Lunar Trailblazer was previously manifested to launch as one of several rideshare payloads on NASA’s Interstellar Mapping and Acceleration Probe (IMAP) mission, currently scheduled for no earlier than early 2025. That schedule was driven by development of IMAP itself, with Lunar Trailblazer expected to be completed by early 2023.

“We have removed Lunar Trailblazer from the IMAP manifest so that it can fly sooner,” Glaze said. She didn’t elaborate on the process by which NASA decided to move Lunar Trailblazer from the IMAP launch to IM-2, but later said that the agency’s Lunar Discovery and Exploration Program “decided to accommodate that additional cost” of launching on IM-2 rather than staying on IMAP.

“Our Lunar Trailblazer project is pleased that NASA has planned a launch for Lunar Trailblazer in 2023 to get Lunar Trailblazer’s high-resolution water ice maps to the science and communities exploration to understand the lunar water cycle and inform future landed missions,” Bethany Ehlmann, the Caltech professor who is the principal investigator for Lunar Trailblazer, told SpaceNews.

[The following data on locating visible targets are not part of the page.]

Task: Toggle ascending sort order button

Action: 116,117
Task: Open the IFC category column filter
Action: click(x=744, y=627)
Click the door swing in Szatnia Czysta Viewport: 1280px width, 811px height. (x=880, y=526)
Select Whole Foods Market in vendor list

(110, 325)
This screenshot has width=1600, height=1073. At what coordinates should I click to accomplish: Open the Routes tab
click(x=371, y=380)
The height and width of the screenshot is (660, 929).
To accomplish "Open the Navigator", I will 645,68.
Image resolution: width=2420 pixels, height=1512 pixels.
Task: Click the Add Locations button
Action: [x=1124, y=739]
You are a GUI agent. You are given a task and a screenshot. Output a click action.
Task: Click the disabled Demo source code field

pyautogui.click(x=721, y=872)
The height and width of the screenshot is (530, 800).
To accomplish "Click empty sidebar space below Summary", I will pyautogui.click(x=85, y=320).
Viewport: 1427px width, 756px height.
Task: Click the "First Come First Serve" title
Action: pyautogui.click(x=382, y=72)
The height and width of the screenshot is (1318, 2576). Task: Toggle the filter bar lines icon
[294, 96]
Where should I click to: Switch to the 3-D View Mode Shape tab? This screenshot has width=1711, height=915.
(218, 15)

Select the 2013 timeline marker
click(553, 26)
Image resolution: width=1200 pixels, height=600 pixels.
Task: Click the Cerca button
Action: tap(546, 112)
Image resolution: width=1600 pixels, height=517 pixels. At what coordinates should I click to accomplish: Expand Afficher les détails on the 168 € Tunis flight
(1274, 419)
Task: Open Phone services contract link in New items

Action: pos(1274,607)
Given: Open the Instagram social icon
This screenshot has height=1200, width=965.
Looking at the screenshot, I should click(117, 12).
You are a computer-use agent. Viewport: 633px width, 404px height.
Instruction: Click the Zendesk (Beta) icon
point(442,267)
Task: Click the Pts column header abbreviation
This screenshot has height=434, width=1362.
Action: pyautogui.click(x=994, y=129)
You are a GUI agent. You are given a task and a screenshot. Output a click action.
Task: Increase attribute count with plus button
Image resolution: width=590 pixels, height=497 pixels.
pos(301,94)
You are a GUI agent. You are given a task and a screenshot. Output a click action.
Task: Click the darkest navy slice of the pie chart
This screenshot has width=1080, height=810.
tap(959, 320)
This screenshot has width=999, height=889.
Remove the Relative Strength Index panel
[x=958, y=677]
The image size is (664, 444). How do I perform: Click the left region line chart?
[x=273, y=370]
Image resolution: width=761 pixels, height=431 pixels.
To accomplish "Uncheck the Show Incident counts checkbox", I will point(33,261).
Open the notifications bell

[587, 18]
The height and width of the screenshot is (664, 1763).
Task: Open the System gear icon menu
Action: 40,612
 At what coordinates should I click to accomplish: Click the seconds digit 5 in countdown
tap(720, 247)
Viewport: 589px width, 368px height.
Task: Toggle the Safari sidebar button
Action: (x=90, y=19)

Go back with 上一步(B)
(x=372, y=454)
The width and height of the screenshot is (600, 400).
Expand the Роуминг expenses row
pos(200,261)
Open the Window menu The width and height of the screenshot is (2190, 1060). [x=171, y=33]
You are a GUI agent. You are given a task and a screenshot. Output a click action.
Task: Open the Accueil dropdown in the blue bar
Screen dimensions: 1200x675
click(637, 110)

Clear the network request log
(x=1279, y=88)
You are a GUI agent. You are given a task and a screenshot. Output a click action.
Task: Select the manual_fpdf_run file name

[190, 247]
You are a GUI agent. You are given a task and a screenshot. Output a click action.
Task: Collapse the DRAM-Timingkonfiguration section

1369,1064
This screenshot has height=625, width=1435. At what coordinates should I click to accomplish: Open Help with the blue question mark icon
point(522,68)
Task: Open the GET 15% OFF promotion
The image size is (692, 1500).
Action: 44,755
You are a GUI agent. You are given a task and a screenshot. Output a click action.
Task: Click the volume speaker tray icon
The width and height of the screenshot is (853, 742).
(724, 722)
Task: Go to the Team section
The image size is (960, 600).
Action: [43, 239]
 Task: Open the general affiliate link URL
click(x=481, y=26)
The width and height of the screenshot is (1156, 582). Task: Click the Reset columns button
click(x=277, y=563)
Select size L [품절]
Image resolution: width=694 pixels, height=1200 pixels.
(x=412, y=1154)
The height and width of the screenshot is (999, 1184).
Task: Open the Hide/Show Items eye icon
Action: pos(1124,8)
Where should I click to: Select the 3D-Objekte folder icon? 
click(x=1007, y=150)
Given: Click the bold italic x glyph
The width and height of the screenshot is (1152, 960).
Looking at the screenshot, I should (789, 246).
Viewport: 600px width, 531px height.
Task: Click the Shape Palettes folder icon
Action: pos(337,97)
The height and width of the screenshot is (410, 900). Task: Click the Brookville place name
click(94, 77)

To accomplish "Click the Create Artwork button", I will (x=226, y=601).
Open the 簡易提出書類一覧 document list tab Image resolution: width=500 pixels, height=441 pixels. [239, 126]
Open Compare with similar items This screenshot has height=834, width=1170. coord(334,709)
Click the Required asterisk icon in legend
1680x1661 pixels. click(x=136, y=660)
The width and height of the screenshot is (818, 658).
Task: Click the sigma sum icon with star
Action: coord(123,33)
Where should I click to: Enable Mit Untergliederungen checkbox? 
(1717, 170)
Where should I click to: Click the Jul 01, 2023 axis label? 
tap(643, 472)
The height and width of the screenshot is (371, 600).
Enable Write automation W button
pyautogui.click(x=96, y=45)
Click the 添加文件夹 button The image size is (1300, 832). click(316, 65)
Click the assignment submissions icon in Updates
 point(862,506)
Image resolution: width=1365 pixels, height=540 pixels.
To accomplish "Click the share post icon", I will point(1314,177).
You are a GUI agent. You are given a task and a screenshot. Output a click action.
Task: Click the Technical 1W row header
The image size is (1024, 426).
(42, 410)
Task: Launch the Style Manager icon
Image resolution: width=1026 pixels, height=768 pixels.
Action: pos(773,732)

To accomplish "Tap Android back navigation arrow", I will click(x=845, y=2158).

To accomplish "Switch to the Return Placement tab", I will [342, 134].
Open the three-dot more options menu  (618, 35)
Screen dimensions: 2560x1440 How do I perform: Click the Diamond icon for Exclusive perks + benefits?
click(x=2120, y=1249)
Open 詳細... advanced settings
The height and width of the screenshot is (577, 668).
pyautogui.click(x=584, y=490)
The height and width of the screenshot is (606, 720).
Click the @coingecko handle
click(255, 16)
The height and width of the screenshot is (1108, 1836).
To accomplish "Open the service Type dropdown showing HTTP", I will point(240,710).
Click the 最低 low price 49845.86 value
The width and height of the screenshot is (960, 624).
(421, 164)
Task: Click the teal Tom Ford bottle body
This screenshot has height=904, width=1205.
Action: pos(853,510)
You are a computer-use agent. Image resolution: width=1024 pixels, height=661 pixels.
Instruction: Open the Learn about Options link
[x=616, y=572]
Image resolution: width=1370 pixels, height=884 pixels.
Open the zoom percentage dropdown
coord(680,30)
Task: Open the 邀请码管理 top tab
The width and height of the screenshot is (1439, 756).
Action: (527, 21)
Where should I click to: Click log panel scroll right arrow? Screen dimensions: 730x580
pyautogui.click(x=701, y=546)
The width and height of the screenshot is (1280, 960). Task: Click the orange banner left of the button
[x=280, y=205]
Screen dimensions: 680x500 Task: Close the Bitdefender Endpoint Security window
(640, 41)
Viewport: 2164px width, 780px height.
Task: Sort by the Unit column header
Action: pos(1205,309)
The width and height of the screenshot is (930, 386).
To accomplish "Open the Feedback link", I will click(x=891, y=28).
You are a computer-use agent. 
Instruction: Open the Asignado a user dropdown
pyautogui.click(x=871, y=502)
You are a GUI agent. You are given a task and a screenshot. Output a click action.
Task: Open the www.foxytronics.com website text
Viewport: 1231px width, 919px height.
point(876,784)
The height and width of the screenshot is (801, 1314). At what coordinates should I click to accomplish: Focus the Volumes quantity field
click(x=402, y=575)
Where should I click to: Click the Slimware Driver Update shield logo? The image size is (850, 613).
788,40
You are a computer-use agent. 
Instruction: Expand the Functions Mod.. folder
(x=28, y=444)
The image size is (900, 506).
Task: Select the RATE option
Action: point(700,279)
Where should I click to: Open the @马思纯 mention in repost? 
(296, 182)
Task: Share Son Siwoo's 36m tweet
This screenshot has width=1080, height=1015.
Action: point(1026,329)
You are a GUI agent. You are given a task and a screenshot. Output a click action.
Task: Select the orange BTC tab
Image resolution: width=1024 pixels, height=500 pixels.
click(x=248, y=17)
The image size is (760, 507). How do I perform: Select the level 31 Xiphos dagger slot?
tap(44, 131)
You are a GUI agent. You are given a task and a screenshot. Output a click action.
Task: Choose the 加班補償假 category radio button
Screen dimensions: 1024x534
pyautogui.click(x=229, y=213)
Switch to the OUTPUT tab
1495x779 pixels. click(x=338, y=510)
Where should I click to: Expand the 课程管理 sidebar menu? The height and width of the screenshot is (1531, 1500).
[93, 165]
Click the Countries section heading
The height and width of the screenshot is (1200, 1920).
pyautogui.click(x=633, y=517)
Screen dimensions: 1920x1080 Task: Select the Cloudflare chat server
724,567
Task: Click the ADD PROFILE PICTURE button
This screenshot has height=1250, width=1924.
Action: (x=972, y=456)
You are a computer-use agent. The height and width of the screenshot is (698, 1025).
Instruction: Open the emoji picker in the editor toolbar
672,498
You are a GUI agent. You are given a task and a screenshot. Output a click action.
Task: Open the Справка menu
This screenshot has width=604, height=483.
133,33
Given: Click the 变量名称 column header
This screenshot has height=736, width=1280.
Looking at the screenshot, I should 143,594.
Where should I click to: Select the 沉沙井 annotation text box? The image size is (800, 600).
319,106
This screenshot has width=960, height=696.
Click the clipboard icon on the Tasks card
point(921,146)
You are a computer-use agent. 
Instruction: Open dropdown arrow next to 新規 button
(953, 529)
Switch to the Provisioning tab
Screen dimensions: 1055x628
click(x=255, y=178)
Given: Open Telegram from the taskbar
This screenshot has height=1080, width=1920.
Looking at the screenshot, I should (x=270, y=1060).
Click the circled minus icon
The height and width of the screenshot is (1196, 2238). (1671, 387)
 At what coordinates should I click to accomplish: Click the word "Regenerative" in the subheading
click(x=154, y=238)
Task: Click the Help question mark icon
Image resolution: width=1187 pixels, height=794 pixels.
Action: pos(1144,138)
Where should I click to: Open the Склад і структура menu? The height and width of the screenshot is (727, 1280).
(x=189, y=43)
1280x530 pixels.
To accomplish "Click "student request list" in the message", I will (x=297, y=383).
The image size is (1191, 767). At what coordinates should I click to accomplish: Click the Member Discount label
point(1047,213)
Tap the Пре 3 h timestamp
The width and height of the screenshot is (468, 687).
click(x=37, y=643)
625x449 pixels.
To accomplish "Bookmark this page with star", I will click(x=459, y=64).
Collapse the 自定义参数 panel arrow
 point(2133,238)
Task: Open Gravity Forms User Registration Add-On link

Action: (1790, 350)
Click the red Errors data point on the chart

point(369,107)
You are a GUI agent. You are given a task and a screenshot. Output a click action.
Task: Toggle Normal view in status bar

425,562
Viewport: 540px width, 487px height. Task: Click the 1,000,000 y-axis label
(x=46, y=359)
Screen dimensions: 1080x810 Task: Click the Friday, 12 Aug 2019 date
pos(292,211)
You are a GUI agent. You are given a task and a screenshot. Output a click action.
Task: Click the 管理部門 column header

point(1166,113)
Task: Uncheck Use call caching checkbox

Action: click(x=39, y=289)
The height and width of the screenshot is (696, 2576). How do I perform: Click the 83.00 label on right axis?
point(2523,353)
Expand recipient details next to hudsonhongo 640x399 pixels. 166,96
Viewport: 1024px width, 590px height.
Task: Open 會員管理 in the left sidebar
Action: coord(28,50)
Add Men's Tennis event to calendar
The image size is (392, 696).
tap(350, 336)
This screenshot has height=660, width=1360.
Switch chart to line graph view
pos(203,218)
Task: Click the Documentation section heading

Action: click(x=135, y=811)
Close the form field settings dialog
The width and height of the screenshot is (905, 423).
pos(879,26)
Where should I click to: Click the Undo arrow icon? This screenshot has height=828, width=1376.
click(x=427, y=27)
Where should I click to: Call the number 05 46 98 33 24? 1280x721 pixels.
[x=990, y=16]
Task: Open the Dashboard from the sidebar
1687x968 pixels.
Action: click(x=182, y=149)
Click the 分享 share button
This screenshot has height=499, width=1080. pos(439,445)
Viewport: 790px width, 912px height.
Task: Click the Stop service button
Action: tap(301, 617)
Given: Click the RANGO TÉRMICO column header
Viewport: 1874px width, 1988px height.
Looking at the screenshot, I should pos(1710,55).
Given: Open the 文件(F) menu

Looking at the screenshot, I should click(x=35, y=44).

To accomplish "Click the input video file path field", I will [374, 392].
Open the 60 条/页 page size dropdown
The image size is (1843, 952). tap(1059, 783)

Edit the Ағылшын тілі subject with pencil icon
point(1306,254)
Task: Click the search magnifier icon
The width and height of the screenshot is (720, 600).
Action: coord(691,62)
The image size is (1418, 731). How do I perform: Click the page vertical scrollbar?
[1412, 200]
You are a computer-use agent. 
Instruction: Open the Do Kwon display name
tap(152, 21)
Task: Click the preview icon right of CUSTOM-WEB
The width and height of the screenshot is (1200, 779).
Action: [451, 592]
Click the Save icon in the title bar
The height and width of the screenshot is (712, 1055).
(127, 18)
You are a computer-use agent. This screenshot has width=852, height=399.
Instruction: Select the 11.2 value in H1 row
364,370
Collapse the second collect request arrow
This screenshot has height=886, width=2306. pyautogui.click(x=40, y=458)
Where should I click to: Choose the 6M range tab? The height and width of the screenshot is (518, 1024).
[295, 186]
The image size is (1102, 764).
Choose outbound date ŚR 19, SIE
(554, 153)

The lunar science community had been pushing NASA to find an earlier ride for Lunar Trailblazer once it became clear that the mission would be ready for launch long before IMAP. Glaze said in early 2021 that the agency was looking for alternative opportunities to launch the mission but would keep the mission on IMAP until it could find one.

Lunar Trailblazer is equipped with a spectrometer and thermal mapper to study the distribution of water on the moon, information that could support future robotic and human missions. Ehlmann said the spacecraft passed its systems integration review in May and is scheduled to be completed in early 2023.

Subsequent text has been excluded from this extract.